● WORK INSTRUCTIONS: All that should come back is the lines of the data below from the one containing "This screenshot has height=527, width=1013." to the one containing "Given: Pick 2026 from the year list", inclusive, exactly as they stand.

● INPUT FOR THIS TASK:
- - -
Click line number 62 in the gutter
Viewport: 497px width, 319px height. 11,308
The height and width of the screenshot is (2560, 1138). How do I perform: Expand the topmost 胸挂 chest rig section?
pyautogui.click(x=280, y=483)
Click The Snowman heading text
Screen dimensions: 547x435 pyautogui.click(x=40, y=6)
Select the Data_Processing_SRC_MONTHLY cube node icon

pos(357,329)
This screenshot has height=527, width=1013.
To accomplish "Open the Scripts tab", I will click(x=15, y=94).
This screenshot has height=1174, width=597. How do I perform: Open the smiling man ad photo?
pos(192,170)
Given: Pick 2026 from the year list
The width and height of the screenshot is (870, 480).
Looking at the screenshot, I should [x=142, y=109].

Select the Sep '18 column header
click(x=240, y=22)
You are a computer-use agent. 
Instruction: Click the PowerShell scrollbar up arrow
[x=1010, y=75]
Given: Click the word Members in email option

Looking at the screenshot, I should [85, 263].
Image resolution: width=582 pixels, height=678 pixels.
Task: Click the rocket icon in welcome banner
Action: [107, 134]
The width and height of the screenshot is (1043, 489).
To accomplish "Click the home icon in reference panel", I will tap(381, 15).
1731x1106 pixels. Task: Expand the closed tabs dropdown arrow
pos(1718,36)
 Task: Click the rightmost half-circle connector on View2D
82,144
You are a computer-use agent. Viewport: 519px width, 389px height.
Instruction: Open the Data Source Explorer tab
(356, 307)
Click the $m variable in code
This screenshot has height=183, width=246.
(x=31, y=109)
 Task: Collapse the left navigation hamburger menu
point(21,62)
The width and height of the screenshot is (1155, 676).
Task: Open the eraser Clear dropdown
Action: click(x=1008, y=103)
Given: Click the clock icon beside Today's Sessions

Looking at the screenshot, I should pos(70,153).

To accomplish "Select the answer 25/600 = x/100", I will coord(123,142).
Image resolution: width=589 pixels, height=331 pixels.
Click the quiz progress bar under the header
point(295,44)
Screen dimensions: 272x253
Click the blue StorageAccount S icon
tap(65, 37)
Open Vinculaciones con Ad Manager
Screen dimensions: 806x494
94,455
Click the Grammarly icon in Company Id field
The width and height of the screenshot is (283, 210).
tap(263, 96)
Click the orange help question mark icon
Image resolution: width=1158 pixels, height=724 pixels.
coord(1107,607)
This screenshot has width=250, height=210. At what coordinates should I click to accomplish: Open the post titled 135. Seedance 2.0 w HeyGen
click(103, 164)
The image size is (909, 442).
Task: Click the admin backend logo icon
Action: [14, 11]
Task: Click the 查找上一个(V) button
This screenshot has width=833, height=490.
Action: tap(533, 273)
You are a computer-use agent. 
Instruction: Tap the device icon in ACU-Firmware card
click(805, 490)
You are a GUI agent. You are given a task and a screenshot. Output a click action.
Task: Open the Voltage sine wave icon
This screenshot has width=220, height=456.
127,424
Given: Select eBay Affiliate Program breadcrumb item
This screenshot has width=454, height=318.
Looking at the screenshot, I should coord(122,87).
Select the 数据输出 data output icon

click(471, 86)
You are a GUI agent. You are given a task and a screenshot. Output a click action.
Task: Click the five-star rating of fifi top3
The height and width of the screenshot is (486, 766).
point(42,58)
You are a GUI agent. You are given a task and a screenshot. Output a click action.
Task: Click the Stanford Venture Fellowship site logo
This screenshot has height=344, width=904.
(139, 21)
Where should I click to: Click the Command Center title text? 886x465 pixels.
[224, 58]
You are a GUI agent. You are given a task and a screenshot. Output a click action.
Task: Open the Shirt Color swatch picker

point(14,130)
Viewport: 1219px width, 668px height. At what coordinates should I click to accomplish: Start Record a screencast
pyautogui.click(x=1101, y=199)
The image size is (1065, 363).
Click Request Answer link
- - -
● TASK SOLUTION:
This screenshot has height=527, width=1013.
To accomplish "Open the Scripts tab", I will click(x=15, y=94).
This screenshot has height=1174, width=597. How do I perform: Open the smiling man ad photo?
pos(192,170)
Given: Pick 2026 from the year list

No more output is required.